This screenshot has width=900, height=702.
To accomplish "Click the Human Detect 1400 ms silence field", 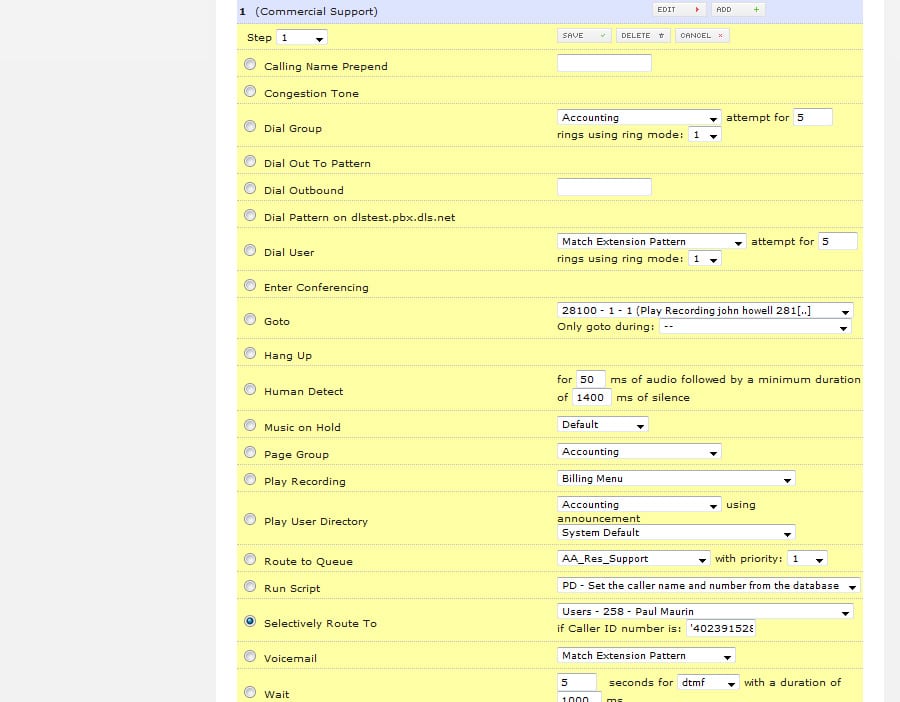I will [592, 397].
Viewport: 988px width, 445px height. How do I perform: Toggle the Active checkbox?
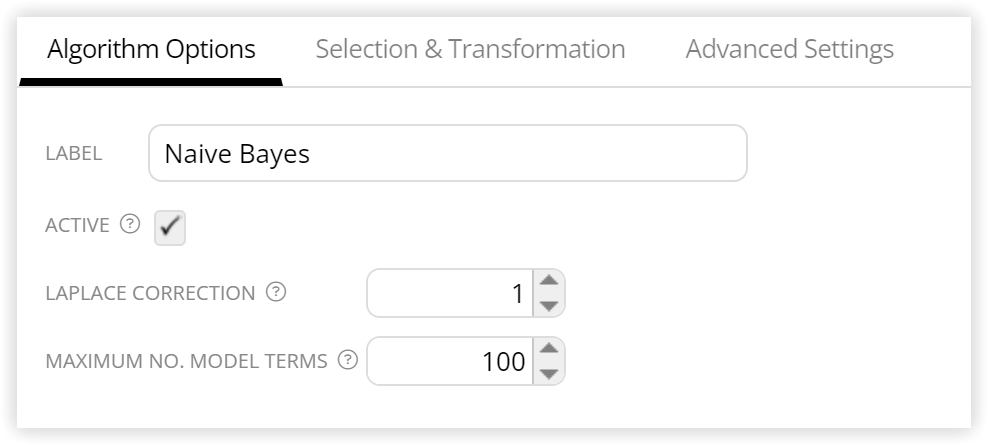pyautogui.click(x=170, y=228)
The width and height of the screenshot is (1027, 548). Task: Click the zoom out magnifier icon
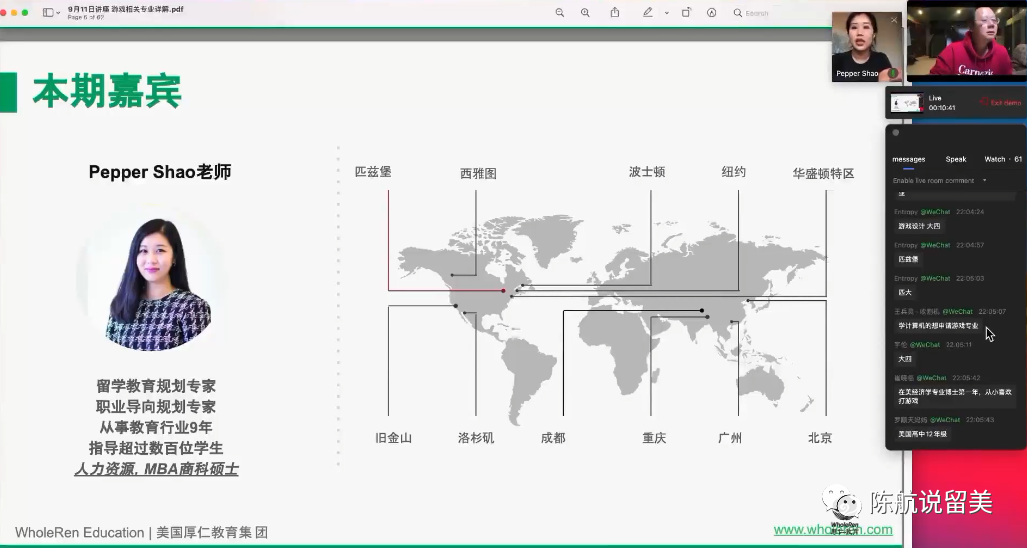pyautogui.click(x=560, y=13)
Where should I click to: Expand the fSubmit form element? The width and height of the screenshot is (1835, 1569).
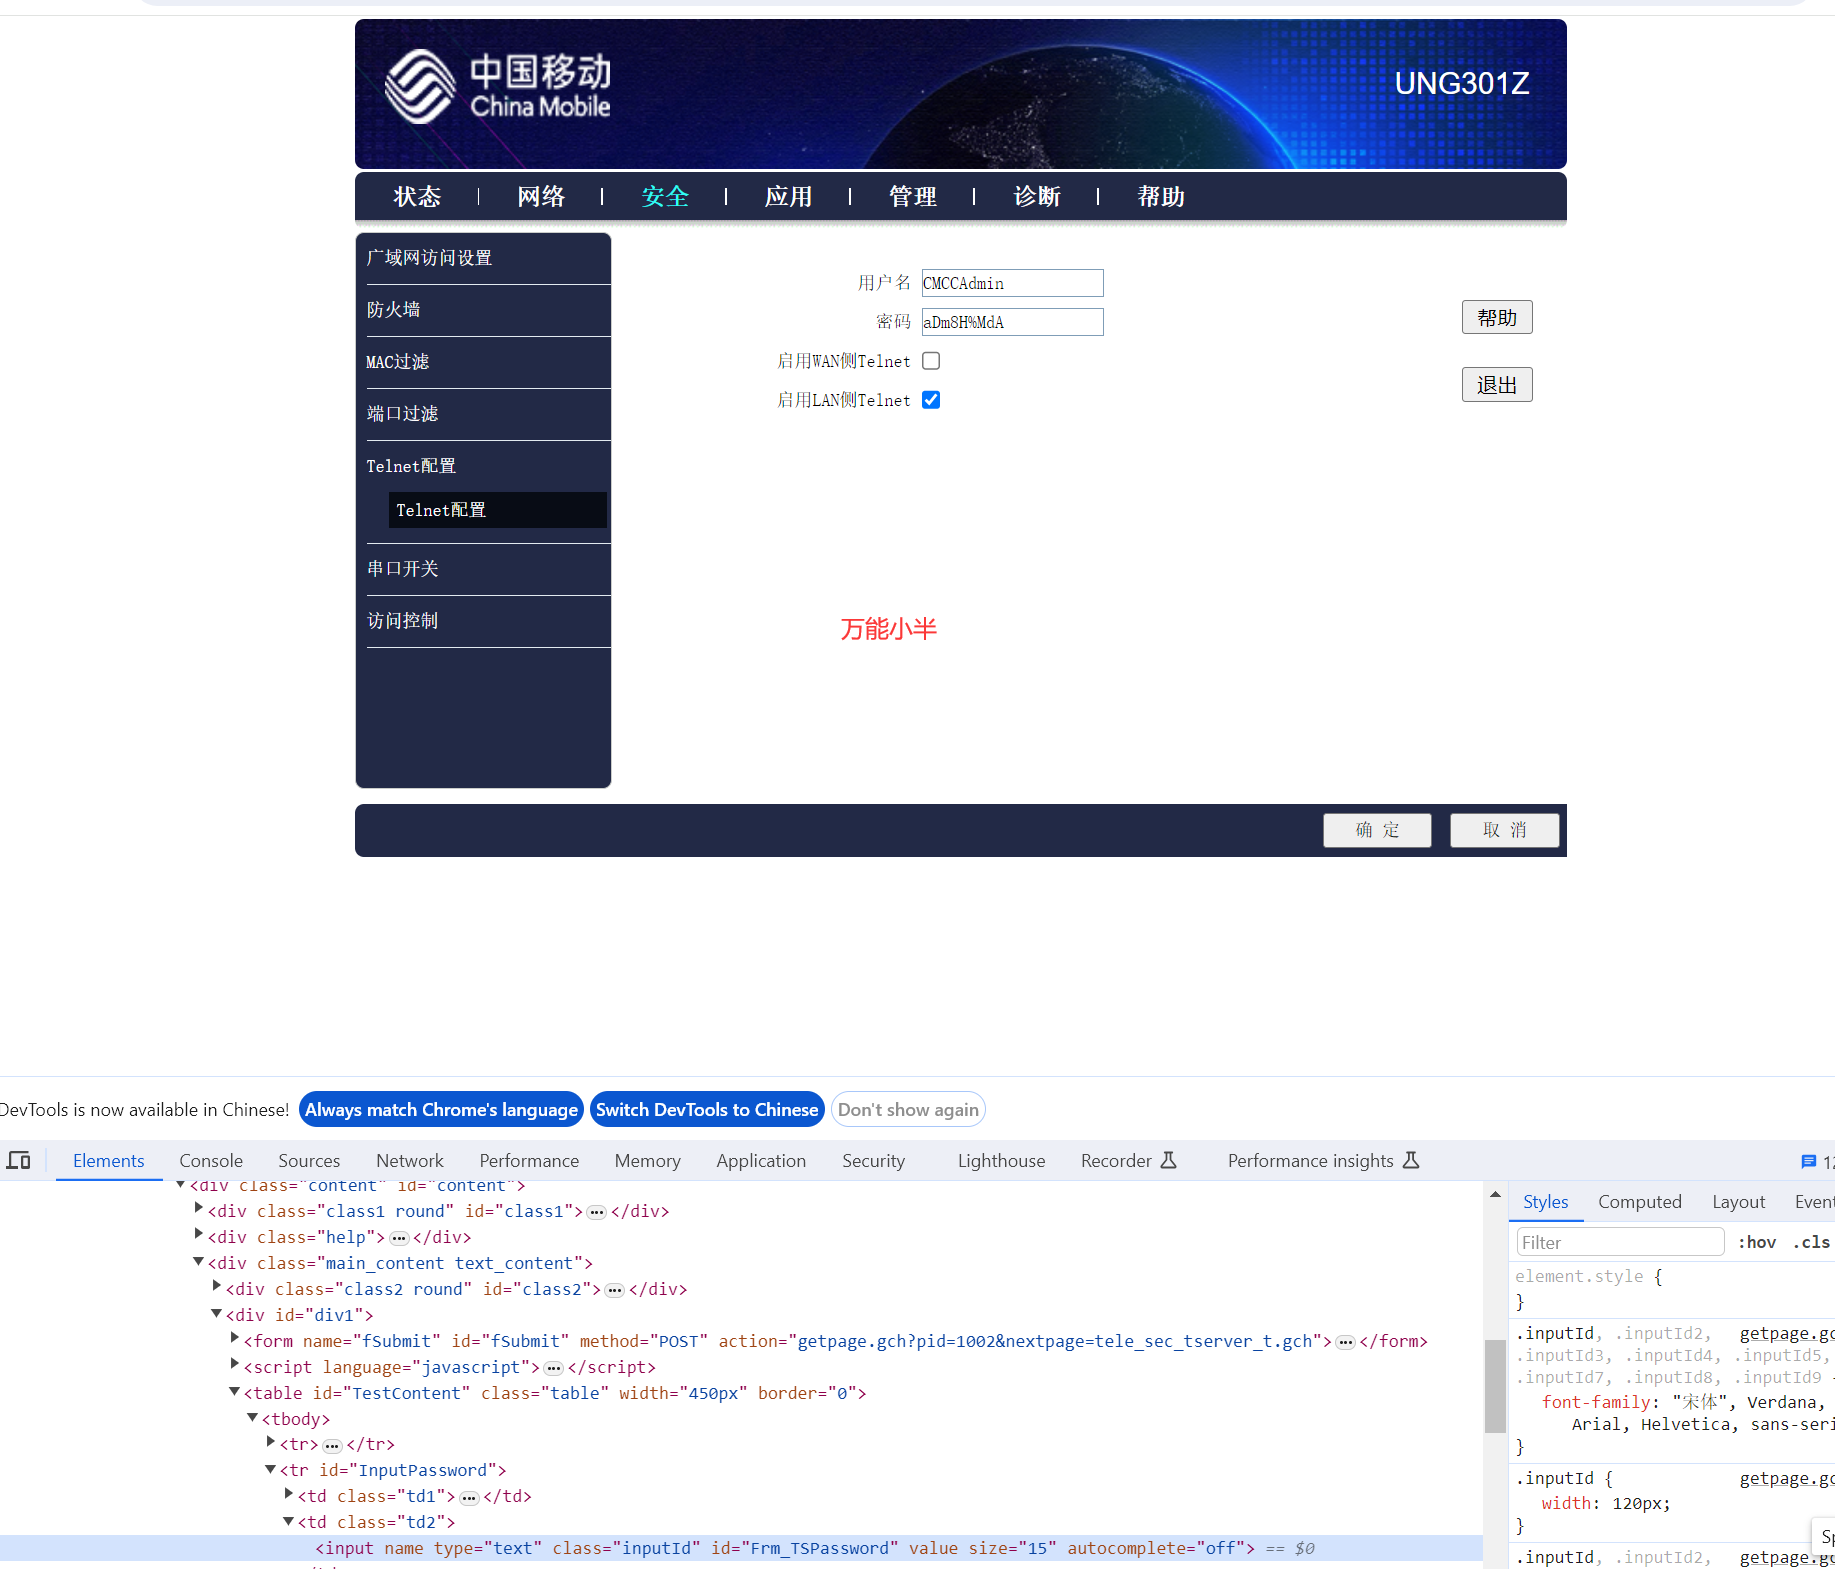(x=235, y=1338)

------------------------------

-- WRITTEN INSTRUCTION --
Transcribe everything from the line containing "Where should I" down through the end of the rows, leaving the pictures out of your answer.

-- ANSWER FOR THIS EXERCISE --
Where should I click to: Expand the fSubmit form element? The width and height of the screenshot is (1835, 1569).
(x=235, y=1338)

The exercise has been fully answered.